## [Problem description]
Although the data holds pictures, return only the lines from the one containing "The width and" to the end, exactly, and without them.

_ _ _ _

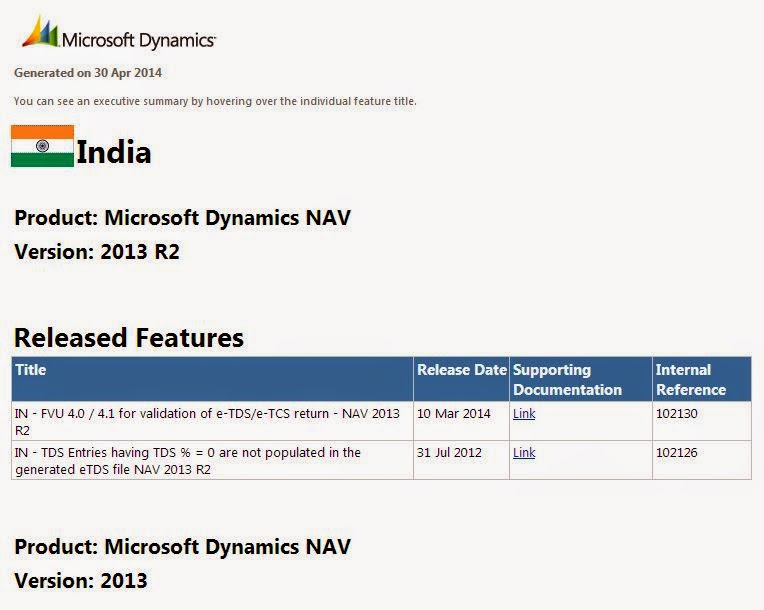
Task: Click the India country heading text
Action: (114, 153)
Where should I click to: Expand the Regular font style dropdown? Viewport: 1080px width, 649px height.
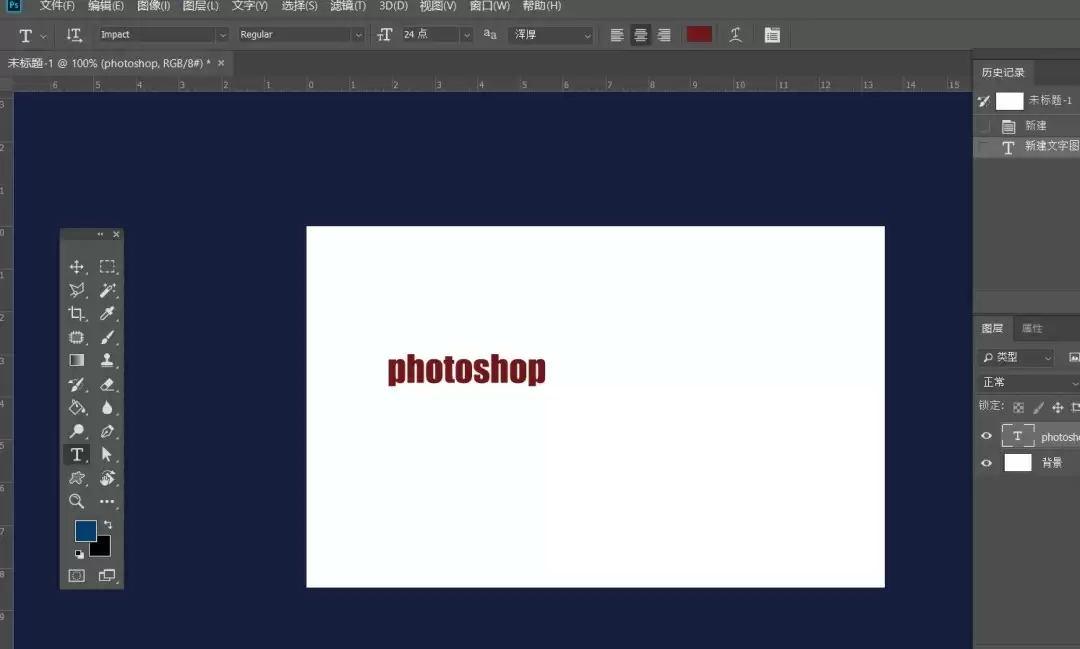(300, 34)
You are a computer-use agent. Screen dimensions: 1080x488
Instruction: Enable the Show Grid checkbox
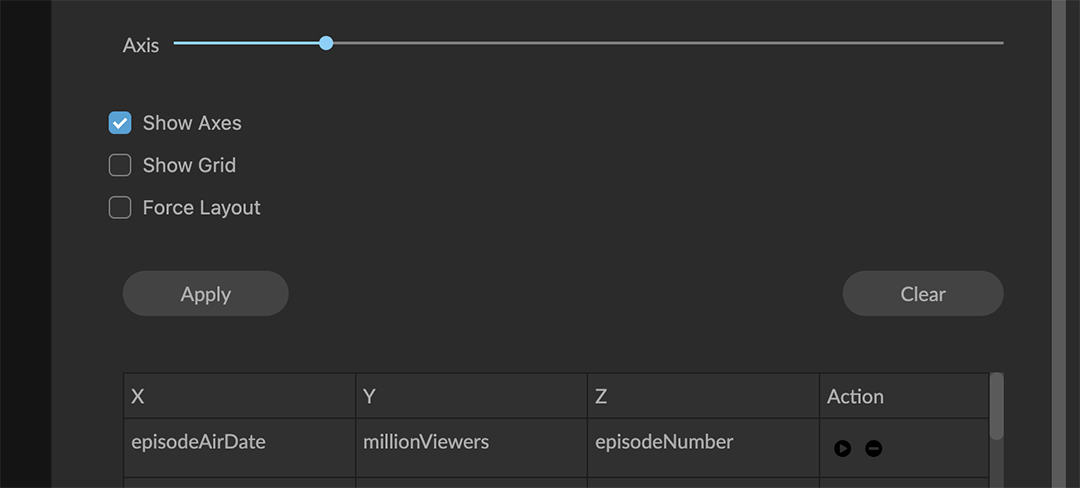pyautogui.click(x=120, y=165)
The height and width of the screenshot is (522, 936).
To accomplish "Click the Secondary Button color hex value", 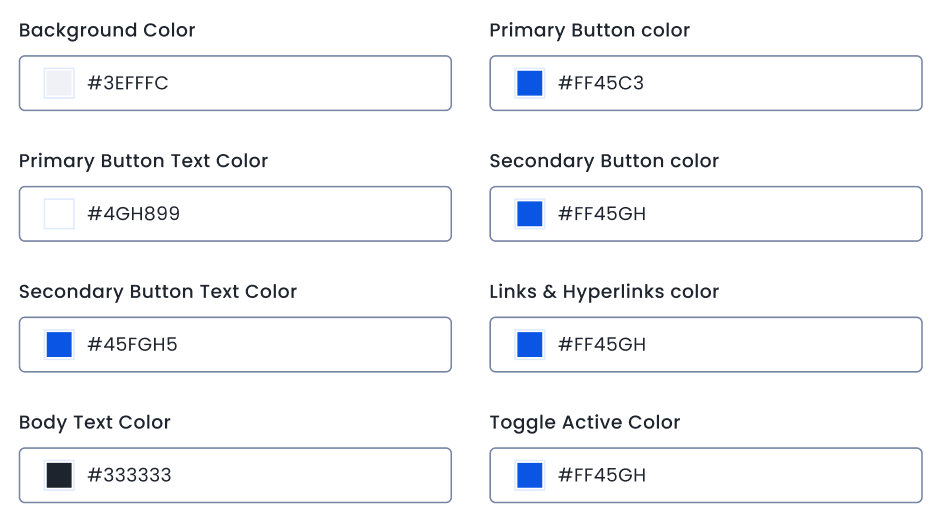I will (x=602, y=214).
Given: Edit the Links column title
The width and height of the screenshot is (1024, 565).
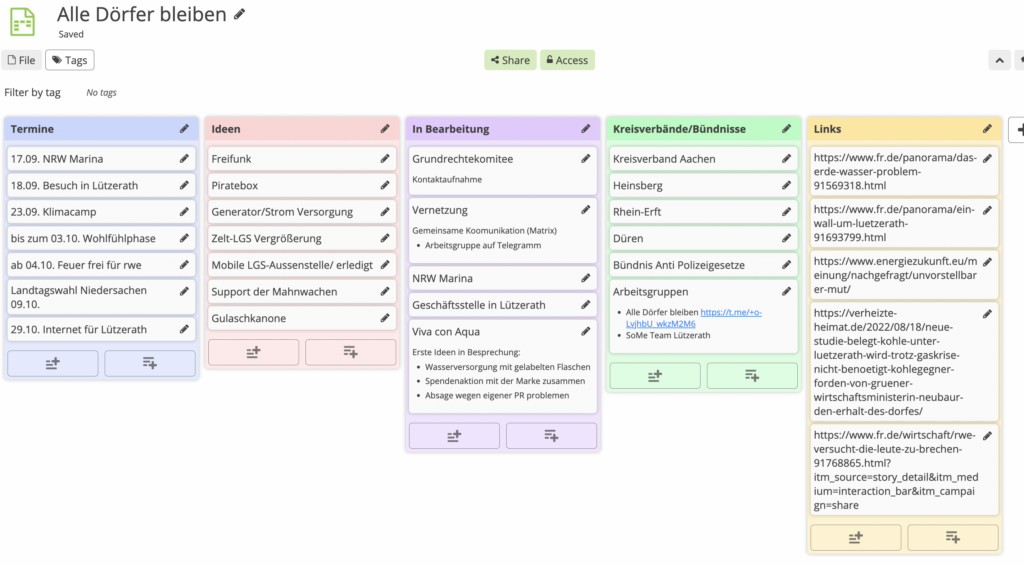Looking at the screenshot, I should 988,129.
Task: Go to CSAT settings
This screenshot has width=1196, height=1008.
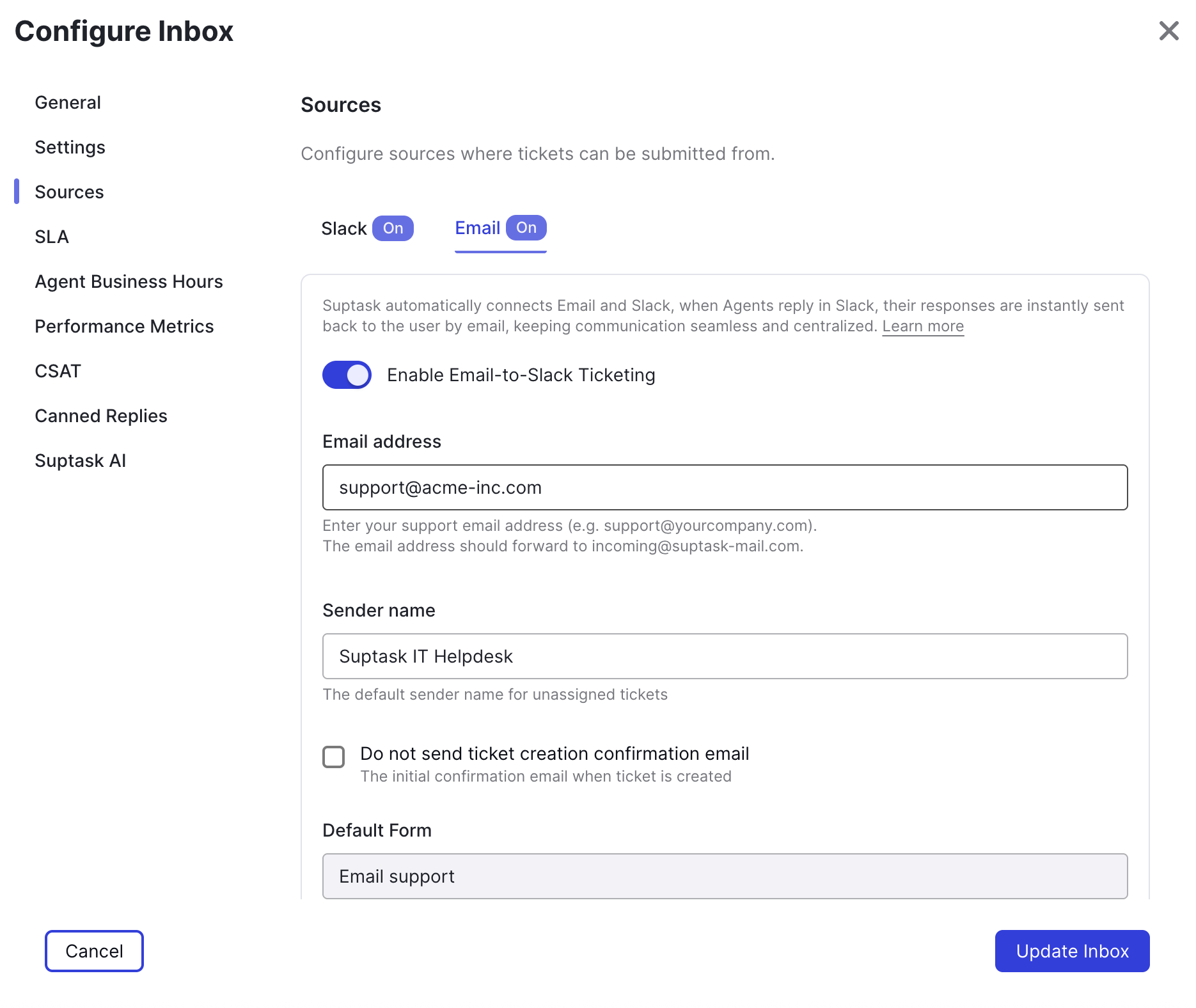Action: (58, 371)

_ _ _ _

## [Response to the task]
The width and height of the screenshot is (1024, 565).
Looking at the screenshot, I should 988,129.
Task: Go to CSAT settings
This screenshot has width=1196, height=1008.
Action: (58, 371)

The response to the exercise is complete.